Gradually, though, it all returned. One day Arlo sat up front and flipped on the radio like it had never had issue. The payments finally came through and our cable was restored and the inter webs were revived. And life as we knew it returned to normal.
As for the intention, it marched on. Holding a steady spot in my days' thoughts. In new silence I was able to stop and really consider it. I found smaller (maybe less obvious) places where it fit. And while I can't say I honestly miss the quiet in our car rides, I do appreciate the reminder that these past couple of weeks offered us. How sometimes it's nice to get reacquainted with the sounds of your own head considering how hard it's become with all these alluring distractions available to us at every turn. Good to know we can still function as ourselves. Unplugged, uninformed, unconnected. With the sound of silence as our only soundtrack. Still not my favorite. But with renewed respect with jus how vital it is to check in with here and there.
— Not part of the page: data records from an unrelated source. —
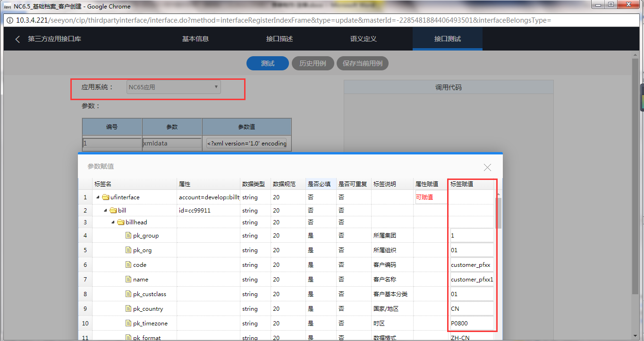Click the back arrow beside 第三方应用接口库
Screen dimensions: 644x341
[x=17, y=39]
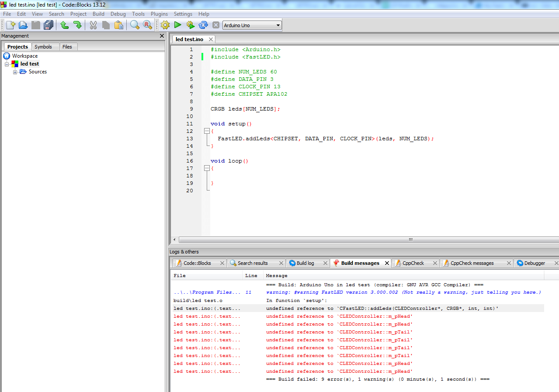
Task: Click the Build gear icon
Action: coord(165,25)
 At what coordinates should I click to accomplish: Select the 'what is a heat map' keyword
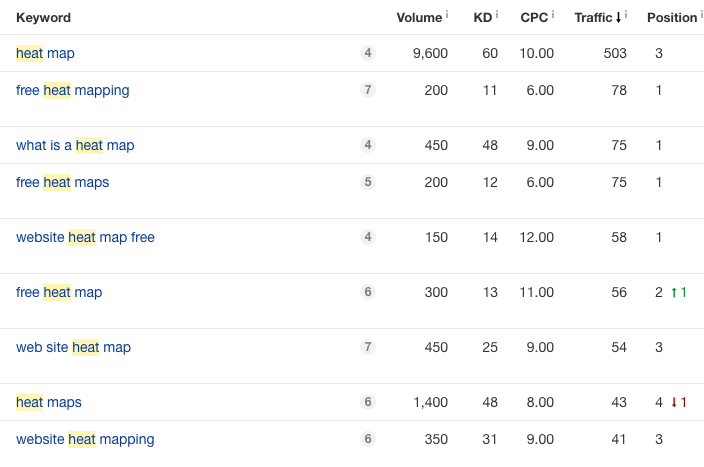75,145
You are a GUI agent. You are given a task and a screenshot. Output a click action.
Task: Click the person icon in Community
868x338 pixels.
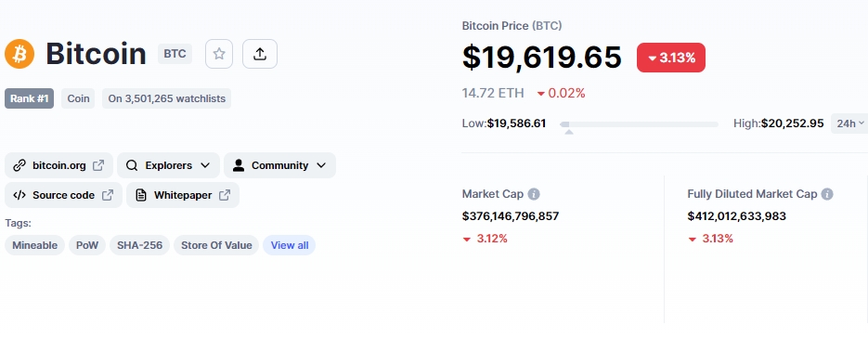coord(239,165)
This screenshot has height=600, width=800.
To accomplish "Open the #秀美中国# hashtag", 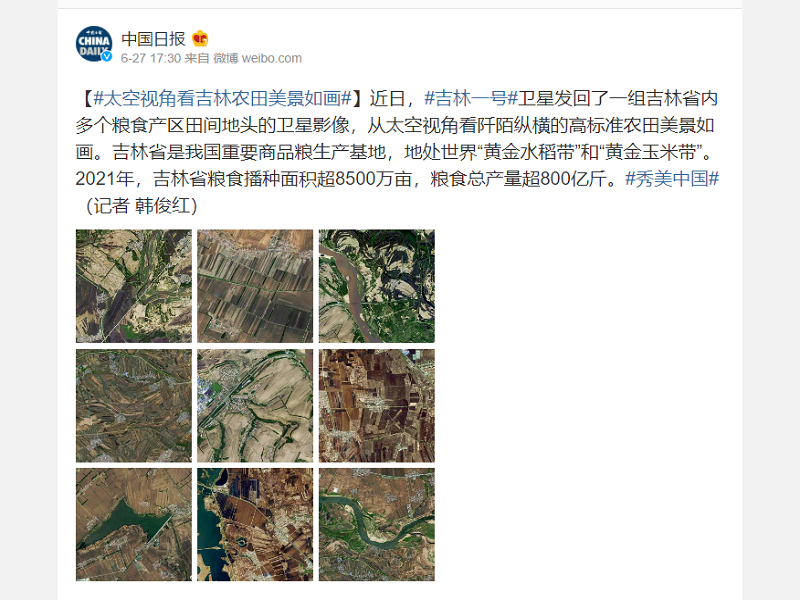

Learning to embrace it, even when it arrives in the strangest of ways. Or forced upon us entirely. In times where it seems it might just serve us best.
And in light of it, I am proud to announce that rock stacking has become a new thing here. Showing up on every window cill in every room. Offering cheap thrills, free entertainment, and understandably sandy bed sheets. But still far more appealing than anything Nickelodeon has going on.